Given request
Transcribe, without any change, the portion of the entries below that begins with the line containing "Where should I click to: Click the modify" and ends with the line containing "Action: [x=177, y=204]", including both of those lines.

Material shown
========================================================================

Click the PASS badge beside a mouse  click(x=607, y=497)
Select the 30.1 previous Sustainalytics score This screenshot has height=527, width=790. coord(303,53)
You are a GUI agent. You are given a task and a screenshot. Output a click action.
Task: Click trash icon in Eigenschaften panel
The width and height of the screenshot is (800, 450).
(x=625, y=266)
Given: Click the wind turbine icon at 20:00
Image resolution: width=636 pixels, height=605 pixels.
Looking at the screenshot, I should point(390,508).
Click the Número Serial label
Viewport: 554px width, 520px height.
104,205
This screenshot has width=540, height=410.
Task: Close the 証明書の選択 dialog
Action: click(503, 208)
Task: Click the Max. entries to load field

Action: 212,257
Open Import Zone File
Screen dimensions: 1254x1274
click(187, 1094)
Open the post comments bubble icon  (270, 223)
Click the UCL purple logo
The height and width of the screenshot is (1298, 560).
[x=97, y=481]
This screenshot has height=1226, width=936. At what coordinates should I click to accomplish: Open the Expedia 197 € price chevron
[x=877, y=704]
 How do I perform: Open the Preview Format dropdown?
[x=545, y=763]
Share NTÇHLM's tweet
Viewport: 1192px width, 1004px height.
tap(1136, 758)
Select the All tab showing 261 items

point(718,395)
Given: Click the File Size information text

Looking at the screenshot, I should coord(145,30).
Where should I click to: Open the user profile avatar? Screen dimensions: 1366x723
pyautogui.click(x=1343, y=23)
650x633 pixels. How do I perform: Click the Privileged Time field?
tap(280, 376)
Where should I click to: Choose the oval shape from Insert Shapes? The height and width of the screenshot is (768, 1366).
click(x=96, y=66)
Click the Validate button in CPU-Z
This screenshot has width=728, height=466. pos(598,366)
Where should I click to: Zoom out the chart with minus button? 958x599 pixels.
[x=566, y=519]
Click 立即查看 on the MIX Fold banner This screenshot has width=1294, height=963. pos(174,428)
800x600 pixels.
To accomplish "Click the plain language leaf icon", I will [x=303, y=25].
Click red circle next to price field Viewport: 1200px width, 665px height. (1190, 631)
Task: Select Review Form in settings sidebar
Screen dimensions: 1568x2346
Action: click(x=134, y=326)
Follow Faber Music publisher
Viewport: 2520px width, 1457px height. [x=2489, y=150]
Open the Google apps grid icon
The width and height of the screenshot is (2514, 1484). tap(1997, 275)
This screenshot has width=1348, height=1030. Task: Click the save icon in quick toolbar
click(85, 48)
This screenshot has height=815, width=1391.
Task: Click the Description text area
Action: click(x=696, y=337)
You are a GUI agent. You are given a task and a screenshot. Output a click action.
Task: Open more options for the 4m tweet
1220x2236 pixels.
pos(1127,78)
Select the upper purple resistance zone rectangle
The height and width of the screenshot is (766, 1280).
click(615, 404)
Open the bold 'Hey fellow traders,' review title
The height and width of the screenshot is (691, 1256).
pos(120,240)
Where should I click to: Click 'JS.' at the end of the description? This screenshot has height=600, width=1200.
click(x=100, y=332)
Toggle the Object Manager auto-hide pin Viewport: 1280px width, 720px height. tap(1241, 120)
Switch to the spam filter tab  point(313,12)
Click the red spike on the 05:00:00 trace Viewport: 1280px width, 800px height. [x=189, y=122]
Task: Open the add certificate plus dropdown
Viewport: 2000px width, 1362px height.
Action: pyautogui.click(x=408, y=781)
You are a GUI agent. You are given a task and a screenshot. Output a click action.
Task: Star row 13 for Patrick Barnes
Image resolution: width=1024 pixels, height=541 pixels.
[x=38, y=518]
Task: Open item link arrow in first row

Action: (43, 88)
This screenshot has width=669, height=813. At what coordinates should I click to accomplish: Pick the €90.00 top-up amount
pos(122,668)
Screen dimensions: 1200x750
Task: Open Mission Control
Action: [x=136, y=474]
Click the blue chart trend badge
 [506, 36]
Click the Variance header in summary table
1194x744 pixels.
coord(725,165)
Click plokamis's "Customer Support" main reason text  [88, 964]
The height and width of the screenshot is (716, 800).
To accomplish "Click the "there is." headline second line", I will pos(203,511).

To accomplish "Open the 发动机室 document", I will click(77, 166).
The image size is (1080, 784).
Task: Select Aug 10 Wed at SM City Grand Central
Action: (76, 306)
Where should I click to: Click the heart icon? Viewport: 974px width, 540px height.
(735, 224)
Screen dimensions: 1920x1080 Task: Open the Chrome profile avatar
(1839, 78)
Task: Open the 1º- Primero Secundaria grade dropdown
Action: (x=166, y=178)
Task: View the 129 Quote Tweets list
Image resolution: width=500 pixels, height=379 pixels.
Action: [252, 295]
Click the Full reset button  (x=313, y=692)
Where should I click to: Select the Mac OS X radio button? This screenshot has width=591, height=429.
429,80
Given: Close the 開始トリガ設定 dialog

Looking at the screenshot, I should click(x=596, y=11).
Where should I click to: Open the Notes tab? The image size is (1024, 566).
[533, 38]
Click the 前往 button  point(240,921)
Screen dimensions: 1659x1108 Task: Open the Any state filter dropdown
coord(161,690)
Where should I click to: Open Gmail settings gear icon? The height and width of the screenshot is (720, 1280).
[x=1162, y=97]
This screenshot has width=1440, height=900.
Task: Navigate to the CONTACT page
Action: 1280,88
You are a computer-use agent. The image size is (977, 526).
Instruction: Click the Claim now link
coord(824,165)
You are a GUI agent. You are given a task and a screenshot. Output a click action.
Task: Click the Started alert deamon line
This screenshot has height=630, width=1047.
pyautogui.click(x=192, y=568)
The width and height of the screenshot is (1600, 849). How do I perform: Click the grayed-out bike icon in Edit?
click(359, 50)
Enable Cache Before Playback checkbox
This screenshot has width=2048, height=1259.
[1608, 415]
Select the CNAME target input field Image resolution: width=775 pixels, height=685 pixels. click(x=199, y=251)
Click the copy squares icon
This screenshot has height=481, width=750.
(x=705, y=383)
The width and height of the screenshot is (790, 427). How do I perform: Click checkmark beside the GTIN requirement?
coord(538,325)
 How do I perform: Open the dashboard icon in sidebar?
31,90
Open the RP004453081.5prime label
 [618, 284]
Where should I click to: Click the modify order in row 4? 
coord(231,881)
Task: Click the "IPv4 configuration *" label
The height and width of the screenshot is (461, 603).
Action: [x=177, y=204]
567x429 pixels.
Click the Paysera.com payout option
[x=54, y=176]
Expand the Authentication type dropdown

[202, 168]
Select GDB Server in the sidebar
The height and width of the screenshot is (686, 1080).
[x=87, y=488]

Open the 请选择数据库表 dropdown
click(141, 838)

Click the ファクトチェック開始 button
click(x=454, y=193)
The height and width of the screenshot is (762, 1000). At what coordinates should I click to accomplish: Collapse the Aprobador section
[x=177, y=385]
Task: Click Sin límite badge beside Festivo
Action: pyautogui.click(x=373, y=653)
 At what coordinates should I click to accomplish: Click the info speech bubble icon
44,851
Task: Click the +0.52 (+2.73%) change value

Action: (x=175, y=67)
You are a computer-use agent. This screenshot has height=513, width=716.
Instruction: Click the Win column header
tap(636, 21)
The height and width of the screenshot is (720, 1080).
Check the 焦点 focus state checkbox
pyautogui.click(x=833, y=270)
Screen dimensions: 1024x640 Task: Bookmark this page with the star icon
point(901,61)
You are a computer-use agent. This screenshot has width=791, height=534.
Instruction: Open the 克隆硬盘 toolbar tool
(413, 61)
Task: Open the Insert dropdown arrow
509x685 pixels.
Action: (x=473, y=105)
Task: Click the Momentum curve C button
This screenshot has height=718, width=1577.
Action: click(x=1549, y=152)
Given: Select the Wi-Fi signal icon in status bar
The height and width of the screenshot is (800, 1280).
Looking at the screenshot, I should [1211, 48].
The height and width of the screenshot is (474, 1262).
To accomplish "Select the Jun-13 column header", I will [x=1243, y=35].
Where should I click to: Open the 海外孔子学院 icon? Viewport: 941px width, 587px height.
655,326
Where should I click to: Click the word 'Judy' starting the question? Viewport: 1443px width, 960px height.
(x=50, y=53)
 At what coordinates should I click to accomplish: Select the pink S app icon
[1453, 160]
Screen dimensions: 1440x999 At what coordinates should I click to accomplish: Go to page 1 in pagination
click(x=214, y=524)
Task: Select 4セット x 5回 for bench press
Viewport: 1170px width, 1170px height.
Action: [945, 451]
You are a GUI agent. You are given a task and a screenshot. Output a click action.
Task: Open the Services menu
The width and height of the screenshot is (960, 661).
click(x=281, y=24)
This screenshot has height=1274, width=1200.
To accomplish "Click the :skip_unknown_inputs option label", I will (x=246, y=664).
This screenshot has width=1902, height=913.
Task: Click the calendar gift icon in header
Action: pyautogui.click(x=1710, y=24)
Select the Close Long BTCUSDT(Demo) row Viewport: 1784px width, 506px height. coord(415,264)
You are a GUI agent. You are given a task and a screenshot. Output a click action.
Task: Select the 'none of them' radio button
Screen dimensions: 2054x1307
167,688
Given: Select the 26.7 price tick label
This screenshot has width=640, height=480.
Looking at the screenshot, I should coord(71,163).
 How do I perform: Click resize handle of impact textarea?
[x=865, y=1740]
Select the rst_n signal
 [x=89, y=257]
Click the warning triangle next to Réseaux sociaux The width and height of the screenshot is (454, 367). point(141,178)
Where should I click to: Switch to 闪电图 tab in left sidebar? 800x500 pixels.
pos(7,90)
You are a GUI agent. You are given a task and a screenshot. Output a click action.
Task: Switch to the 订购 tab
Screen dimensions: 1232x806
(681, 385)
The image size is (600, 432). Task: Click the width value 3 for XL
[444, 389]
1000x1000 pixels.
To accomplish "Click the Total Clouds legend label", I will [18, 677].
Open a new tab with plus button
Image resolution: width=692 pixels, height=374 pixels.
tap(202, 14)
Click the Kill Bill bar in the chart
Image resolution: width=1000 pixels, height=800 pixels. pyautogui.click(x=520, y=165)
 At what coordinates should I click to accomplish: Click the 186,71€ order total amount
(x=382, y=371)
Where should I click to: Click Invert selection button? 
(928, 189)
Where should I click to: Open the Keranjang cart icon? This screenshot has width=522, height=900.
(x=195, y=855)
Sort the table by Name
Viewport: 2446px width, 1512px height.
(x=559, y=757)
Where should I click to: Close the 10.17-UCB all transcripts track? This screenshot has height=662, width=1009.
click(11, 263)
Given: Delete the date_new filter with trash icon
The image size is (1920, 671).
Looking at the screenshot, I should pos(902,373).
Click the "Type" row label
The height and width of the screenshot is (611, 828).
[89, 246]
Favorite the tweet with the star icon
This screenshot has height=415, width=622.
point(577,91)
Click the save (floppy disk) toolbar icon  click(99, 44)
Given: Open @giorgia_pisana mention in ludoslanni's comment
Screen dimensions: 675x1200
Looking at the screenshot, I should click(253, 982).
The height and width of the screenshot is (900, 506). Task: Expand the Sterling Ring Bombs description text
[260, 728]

========================================================================

Answer
Where should I click to: Click the modify order in row 4? 
coord(231,881)
Task: Click the "IPv4 configuration *" label
The height and width of the screenshot is (461, 603).
Action: [x=177, y=204]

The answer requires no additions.